Riley menyebut bukunya ini sebagai buku pertama yang membahas unschooling secara akademik. Disamping mendapat dukungan dari Peter Gray, koleganya yang juga penulis buku Free to Learn, ia juga mendapat pengaruh besar dari teori Self-directed Learning dari Edward Deci. Sebuah teori yang menyakini bahwa anak itu belajar karena dorongan dari keinginannya sendiri. Pada buku ini pun, penulis mengklaim bila banyak penelitian kritis tentang unschooling sendiri.

***

Pada bagian awal,  pembaca seperti diajak menyusuri sejarah pendidikan khususnya gagasan tentang unschooling. Sebuah gagasan yang tidak muncul secara tiba-tiba namun hasil dari buah pikiran yang terus dihidupi oleh banyak pemikir dari masa ke masa. 


Butuh jeda berkali-kali untuk mencerna apa yang saya baca. Sempat ingin berhenti tapi memutuskan membaca lagi karena sebagai pelaku pendidikan rumah apalagi jika menggunakan metode unschooling, alangkah baiknya jika tahu sejarahnya. Agar tidak gagap dalam proses. Motivasi yang mendorong saya untuk terus membaca. Semangat, semangat!

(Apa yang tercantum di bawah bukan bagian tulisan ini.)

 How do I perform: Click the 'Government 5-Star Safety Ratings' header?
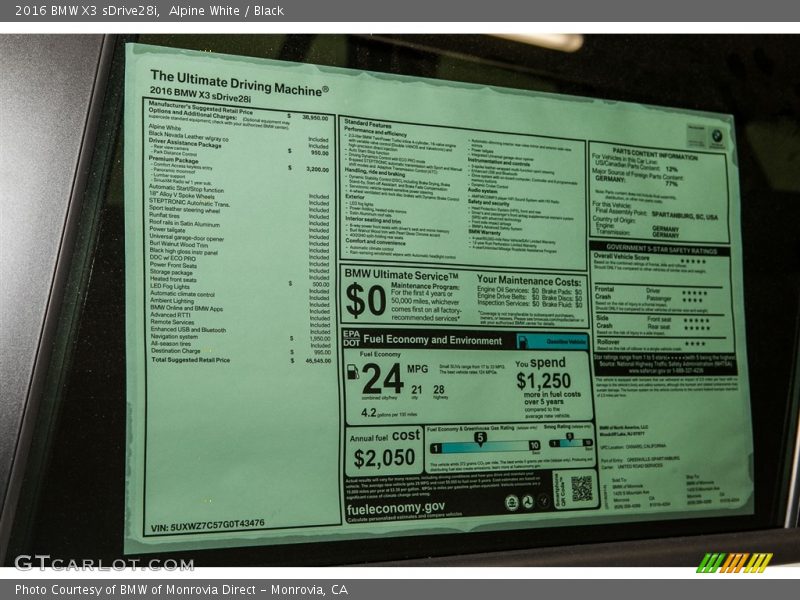click(662, 247)
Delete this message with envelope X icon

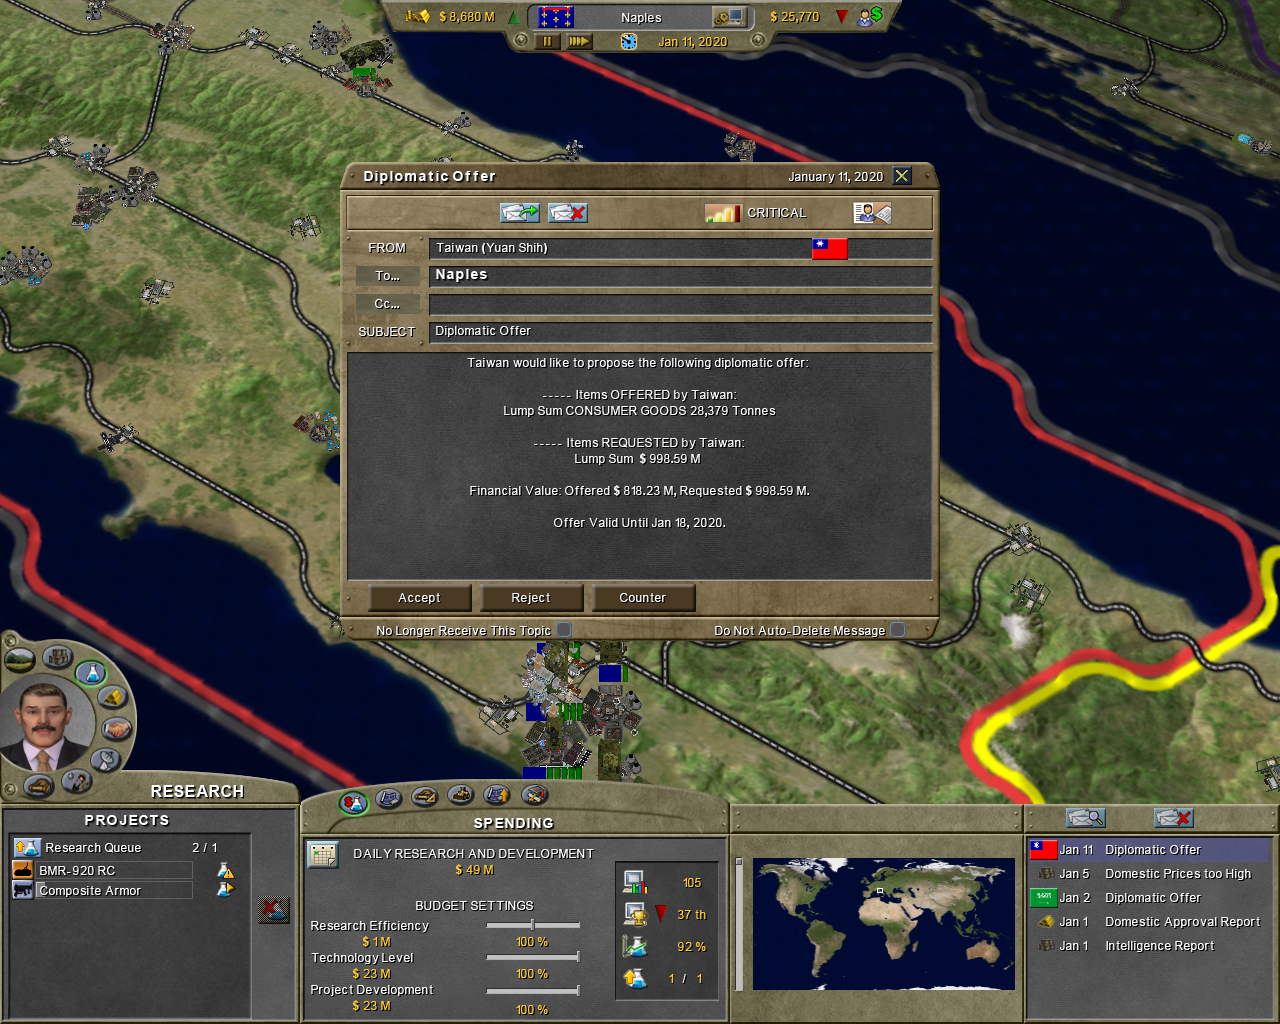pos(567,213)
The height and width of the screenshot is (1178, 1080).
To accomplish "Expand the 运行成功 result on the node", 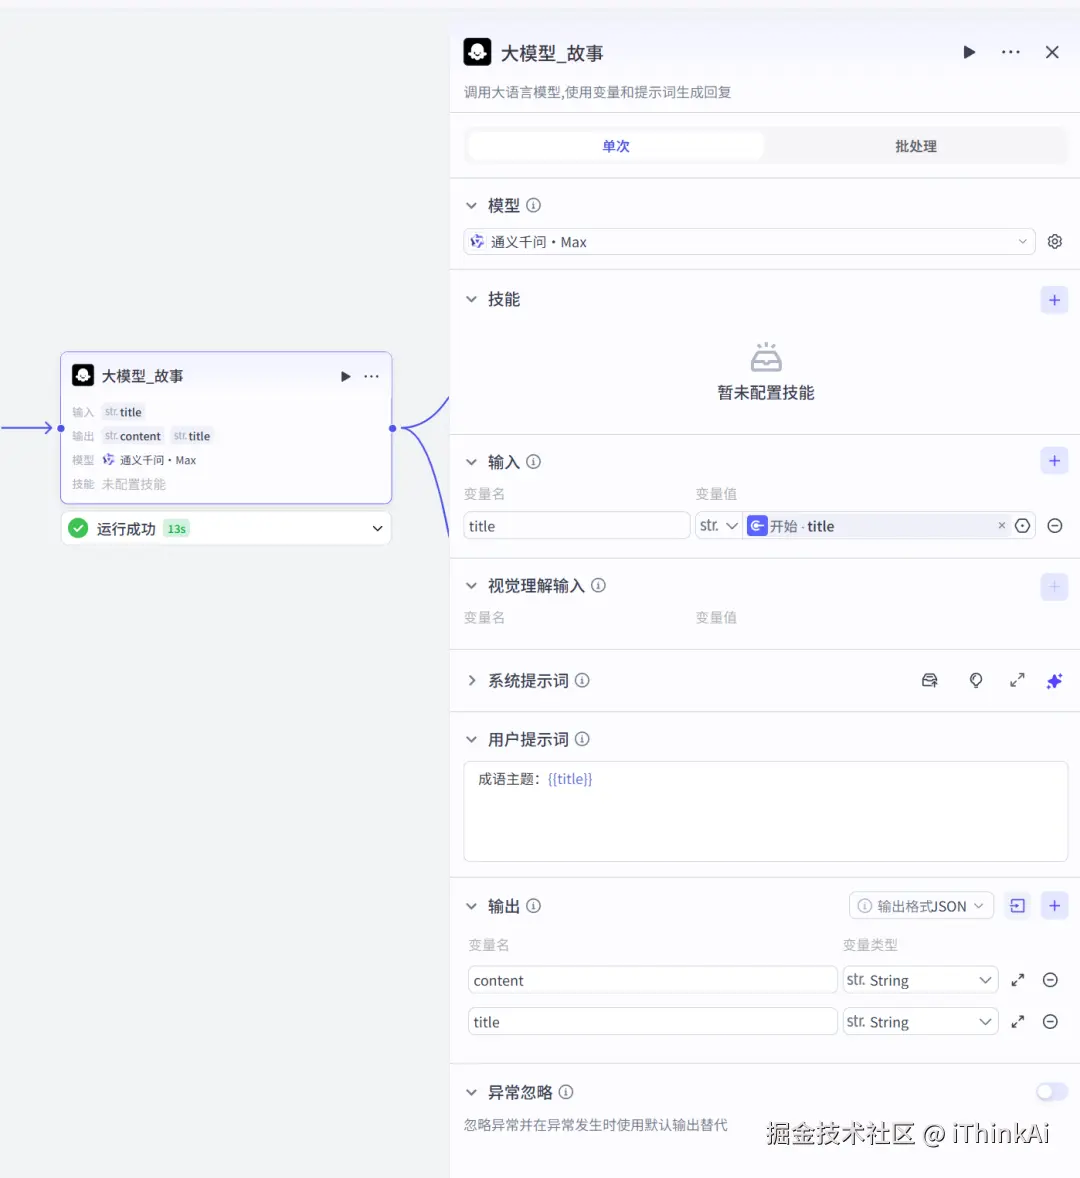I will [377, 528].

Unschooling muncul pertama kali di Amerika pada tahun 1970-an. Lahir dari kegelisahan para ortu yang merasa ada yang salah dengan sistem pendidikan di sekolah formal. Kegelisahan sekaligus ketidakpuasan itu kemudian membuat para ortu berani mengambil langkah berani. Mengeluarkan anak-anak mereka dari sekolah. Sebuah tindakan berani sebab dalam perjalanannya, keputusan mereka mendapat banyak tentangan dan cercaan.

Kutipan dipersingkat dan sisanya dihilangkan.